Gardening tips for September 24, 2022 | columnists

My job for more than 31 years as a Cornell Cooperative Extension Agent was to advise farmers, homeowners, gardeners, and just about anyone else who had a question Cornell might have an answer for. Now I continue to offer advice to anyone who reads these weekly columns. I’ve always prided myself on providing “research-based” answers, as defined by Cornell. Cornell frowned upon making up the advice or not using a “recognized” source like another university or the USDA. It had to be them as they were legally responsible for what I was telling people. If my bad advice resulted in financial loss, Cornell could be sued.
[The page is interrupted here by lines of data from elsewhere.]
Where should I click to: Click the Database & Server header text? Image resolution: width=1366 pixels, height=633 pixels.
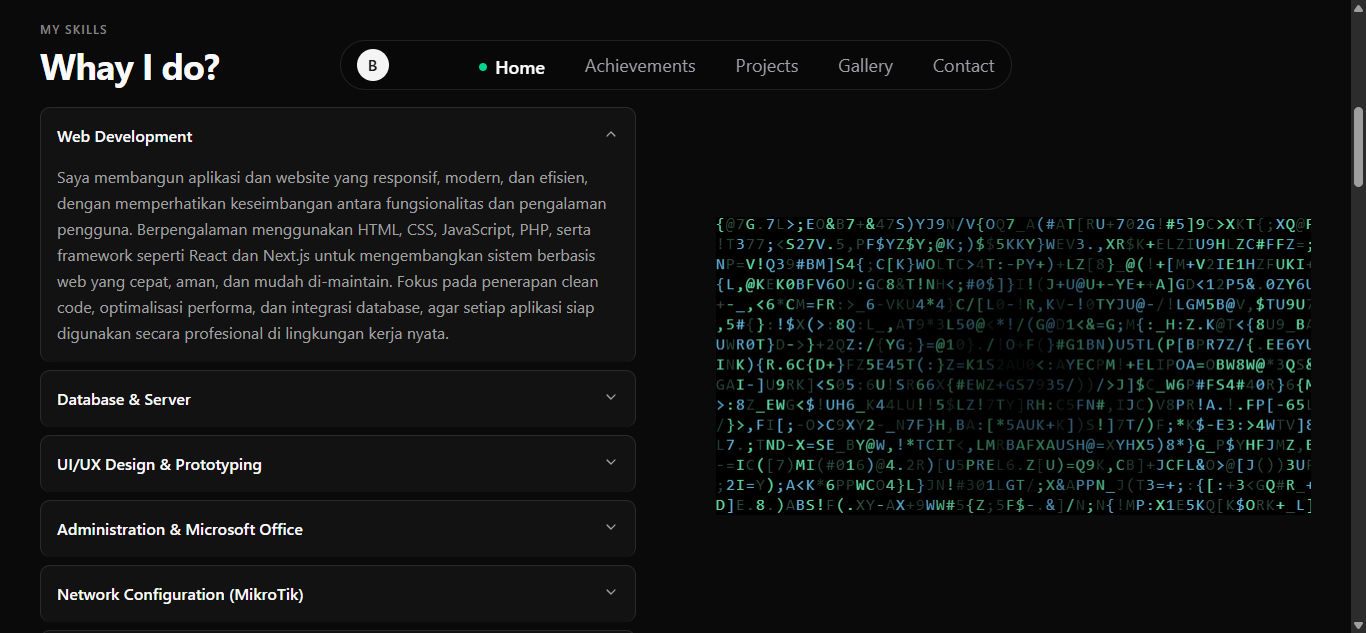124,398
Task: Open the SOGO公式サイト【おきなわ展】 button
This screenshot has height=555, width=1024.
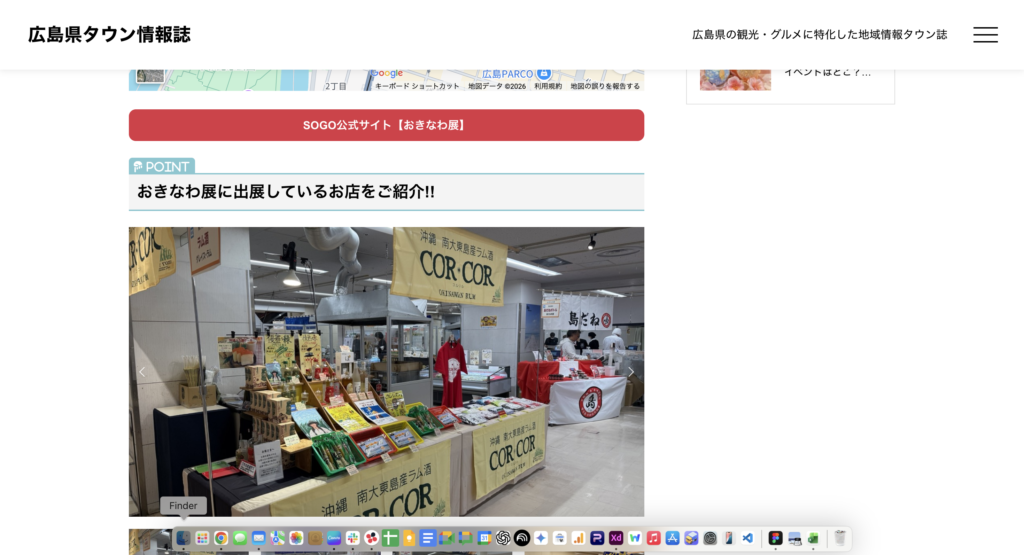Action: [x=386, y=125]
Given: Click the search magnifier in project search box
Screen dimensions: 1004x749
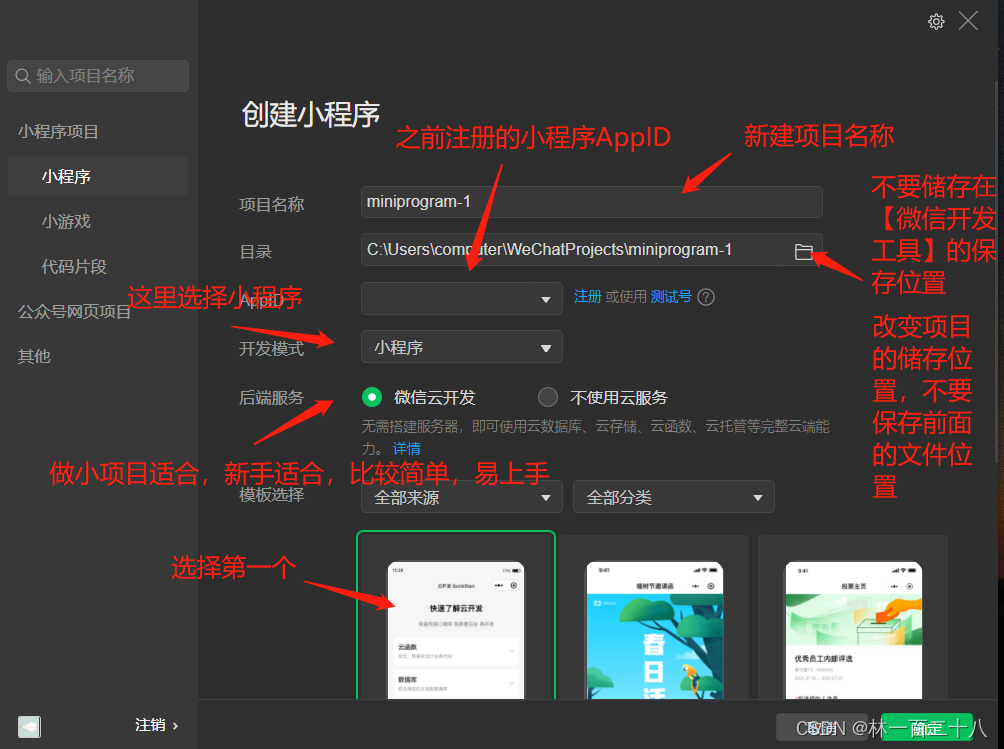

When I retired, I started my retirement speech by apologizing for all the bad advice I’d given over the past 31 years. I can honestly say I’ve never intentionally given bad advice, but sometimes my sense of humor got me into trouble. The first time I almost got fired was when I wrote in my bi-weekly newsletter that you can tie a rope to a chicken’s feet and use it to clean its chimney by putting the chicken in the flue and pulling it up down. The flapping wings and feet were a surefire way to remove the crusted creosote. I forgot to mention I was joking and soon found that some PETA people weren’t amused at all. I survived this mistake to make several others over the years, including advising to smear the logs with axle grease to prevent gypsy moth caterpillars from climbing up and down the trunk. The axle grease really worked, but it also killed more than a few skinny, debarked trees. On another occasion, I jokingly told a homeowner who was complaining about his neighbor’s dog using his lawn as a toilet to get a BB gun and shoot her in the butt! I had a hard time explaining this slip-up to my boss!